Africa’s failure to make its voice heard at the international level; to ensure her fundamental interests are fully taken on board rather than given the back of the hand have less to do with lack of means and more with political will.
Everything starts and ends with political will. We could in fact say even the lack of means is a function of lack of political will. Otherwise how would you explain that Rwanda, with its meagre resources, is able to find the means to do what she has done — modest as that might be in the wider scheme of things, but certainly extraordinary at many levels - in such an exceptionally short time.
Where there is will, and vision to match, there will almost always be a way.
But first, Africans, especially those in leadership and our intellectual classes, will need to emancipate themselves from continuing to be held in thrall to the superiority of non-African interests, sometimes insidiously, without even realizing they often think and act in ways that are fundamentally contrary to their own interests.

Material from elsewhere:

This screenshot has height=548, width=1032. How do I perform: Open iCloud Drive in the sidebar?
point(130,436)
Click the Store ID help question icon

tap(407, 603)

They need to start putting their own people first, second, and last and in a meaningful sense, not just pay lip service to this ideal. For, without question, this is where the struggle to give real meaning to African liberation is always lost.
Without a thoroughly decolonization of our minds and our spirits, we shall remain trapped into a subservient role to others’ interests, forever fed crumbs from the tables of our masters comfortably feasting on the resources of our lands and the sweat of our labours.